Since then, researchers have been trying to find flaws in the experiment. This weekend at the annual meeting for the American Association for the Advancement of Science, CERN’s director of research, Sergio Bertolucci, said of the neutrino findings, “I have difficulty to believe it, because nothing in Italy arrives ahead of time.” Bertolucci, you scamp.
It appears he was correct, because OPERA just released a statement regarding two possible errors in the experiment:
The OPERA Collaboration, by continuing its campaign of verifications on the neutrino velocity measurement, has identified two issues that could significantly affect the reported result. The first one is linked to the oscillator used to produce the events time-stamps in between the GPS synchronizations. The second point is related to the connection of the optical fiber bringing the external GPS signal to the OPERA master clock.

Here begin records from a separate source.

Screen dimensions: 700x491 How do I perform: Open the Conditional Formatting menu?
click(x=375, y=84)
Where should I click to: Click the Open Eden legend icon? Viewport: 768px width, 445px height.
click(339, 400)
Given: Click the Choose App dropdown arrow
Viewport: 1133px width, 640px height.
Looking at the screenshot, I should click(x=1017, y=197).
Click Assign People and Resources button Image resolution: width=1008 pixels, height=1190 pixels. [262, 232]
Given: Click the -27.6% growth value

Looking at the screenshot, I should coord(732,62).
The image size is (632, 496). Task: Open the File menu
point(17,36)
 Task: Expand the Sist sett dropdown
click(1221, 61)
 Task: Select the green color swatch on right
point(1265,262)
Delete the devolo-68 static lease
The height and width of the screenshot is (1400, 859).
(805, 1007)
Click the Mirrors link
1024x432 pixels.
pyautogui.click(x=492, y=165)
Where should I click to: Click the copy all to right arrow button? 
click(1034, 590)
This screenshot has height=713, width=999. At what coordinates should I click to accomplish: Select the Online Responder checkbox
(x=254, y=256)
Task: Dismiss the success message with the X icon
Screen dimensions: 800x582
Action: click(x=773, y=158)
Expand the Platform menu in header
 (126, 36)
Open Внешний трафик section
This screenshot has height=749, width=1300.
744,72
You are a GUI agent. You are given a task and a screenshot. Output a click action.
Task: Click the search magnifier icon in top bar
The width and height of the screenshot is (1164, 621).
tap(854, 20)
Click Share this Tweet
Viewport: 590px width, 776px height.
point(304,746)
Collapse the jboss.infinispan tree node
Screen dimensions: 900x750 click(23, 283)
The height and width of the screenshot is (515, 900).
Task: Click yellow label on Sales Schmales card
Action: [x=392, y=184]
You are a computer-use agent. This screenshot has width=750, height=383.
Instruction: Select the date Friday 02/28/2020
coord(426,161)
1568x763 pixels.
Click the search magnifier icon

These two issues can modify the neutrino time of flight in opposite directions. While continuing our investigations, in order to unambiguously quantify the effect on the observed result, the Collaboration is looking forward to performing a new measurement of the neutrino velocity as soon as a new bunched beam will be available in 2012. An extensive report on the above mentioned verifications and results will be shortly made available to the scientific committees and agencies. [Nature via Ars Technica]
So what they’re saying is, their GPS time-stamps may not have been synched up and — even more hilarious — a cord may have been loose. Did they also forget to jiggle all the widgets and slap the main server a couple times? Mio Dio, there’s a protocol for these things! You make-a your mamma cry.